● Lo que se pide
Enumera todas las personas que aparecen nombradas en el texto sobre los muralistas mexicanos.

● Texto seleccionado
**********

Rivera era ateo y creía fielmente en la triada revolucionaria obrero-campesina-soldado
como el eje que haría cambiar la historia. La lucha zapatista por la tierra y del campesinado
contra la miseria también serían recogidas por él, al igual que el sometimiento indígena en
las haciendas azucareras. Sus alusiones y símbolos son claros y de carácter masivo, el
manejo del color y el orden de los elementos en sus composiciones lograron obras de un
gran atractivo visual.
La obra de David Alfaro Siqueiros (1896- 1974), estuvo fuertemente influenciada
por la ideología marxista leninista, con solo 18 años de edad engrosó las filas de la rebelión
uniéndose al ejército constitucionalista de Venustiano Carranza para dar frente al Gobierno
de Huerta, también fue dibujante y escritor en la Vanguardia, medio divulgativo del
movimiento. Junto a los rebeldes recorrió el país y pudo observar las horrendas condiciones
a las que sobrevivían los trabajadores y campesinos mexicanos.
Su activismo social y político fue fielmente representado a través de su obra: el mismo
compromiso que tuvo con la lucha proletaria lo tuvo con la historia y los héroes libertarios
del México de ayer y de hoy. Sus composiciones dan vida a figuras robustas llenas de
colores audaces que condenan el fascismo y el capitalismo pero que también ensalzan la
lucha constante por la libertad que busca romper las ataduras y acabar con la esclavitud. Su
fascinación por el progreso, la modernidad y las máquinas la entrega a los trabajadores que
guían la sociedad hacia un mundo mejor. La producción artística de Siqueiros adquiere vida
a través de una perspectiva extremadamente dramática que plasmó en una exquisita
combinación de corrientes estéticas expresionista, surrealista y futurista.
Nunca fue una opción para el artista separar arte y política, postulaba que en la unión de
ambos estaba la potencia difusora y la guía de la lucha proletaria para crear una conciencia
crítica y activa en la construcción del Nuevo México.
José Clemente Orozco (1884-1949) lega un patrimonio artístico en el que es posible
observar históricamente el origen y desarrollo de América y del mundo, bajo una mirada
que conjuga lo trágico y lo humano. Sus obras retratan armoniosamente el origen mestizo
como producto de la fusión de dos razas tras la colonización, y presentan un México que se
renueva luego de vivir las tragedias de la Revolución. Sin embargo, no idealiza el mundo
moderno, a diferencia de sus pares tal vez demasiado optimistas frente al nacionalismo de
la época.

**********

Registros almacenados:

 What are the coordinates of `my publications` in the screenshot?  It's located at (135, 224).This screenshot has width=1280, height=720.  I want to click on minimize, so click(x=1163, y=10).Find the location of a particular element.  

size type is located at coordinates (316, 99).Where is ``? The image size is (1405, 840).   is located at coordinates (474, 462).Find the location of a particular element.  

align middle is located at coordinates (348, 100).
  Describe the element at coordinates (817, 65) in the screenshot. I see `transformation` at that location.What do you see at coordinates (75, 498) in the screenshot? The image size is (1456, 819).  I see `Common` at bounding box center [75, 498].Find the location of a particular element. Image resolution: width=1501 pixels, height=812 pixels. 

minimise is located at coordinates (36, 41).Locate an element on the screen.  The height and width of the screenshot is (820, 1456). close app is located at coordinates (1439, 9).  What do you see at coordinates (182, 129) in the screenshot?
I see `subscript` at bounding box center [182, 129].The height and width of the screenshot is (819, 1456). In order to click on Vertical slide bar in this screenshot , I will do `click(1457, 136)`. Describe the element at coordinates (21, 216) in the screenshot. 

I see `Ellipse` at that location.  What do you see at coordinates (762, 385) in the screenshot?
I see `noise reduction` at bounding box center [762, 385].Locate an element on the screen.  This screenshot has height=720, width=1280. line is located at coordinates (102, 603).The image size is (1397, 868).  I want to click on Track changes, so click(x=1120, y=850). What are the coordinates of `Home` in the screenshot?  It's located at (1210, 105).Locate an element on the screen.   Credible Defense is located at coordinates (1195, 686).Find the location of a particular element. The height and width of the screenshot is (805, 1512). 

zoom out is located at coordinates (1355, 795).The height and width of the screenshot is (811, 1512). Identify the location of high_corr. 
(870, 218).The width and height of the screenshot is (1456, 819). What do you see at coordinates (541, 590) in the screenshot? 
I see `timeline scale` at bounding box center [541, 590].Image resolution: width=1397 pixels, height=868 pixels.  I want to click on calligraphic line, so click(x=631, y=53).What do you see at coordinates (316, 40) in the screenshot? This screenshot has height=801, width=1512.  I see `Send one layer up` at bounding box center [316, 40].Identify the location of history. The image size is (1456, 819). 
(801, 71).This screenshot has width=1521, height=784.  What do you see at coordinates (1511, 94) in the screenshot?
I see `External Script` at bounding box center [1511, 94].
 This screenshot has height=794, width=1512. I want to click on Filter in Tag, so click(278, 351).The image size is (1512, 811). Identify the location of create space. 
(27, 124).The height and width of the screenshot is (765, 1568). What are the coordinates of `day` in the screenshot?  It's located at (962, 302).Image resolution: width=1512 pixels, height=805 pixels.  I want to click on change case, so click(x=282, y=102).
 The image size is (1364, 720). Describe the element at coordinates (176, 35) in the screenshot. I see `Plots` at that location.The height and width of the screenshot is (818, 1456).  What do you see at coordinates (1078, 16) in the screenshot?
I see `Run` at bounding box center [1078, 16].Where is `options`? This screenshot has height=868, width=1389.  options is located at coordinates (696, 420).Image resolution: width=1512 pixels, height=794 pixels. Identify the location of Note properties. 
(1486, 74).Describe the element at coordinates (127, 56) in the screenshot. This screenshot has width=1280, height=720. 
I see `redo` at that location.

**********

● Solución escrita
- Rivera
- David Alfaro Siqueiros
- Venustiano Carranza
- Huerta
- José Clemente Orozco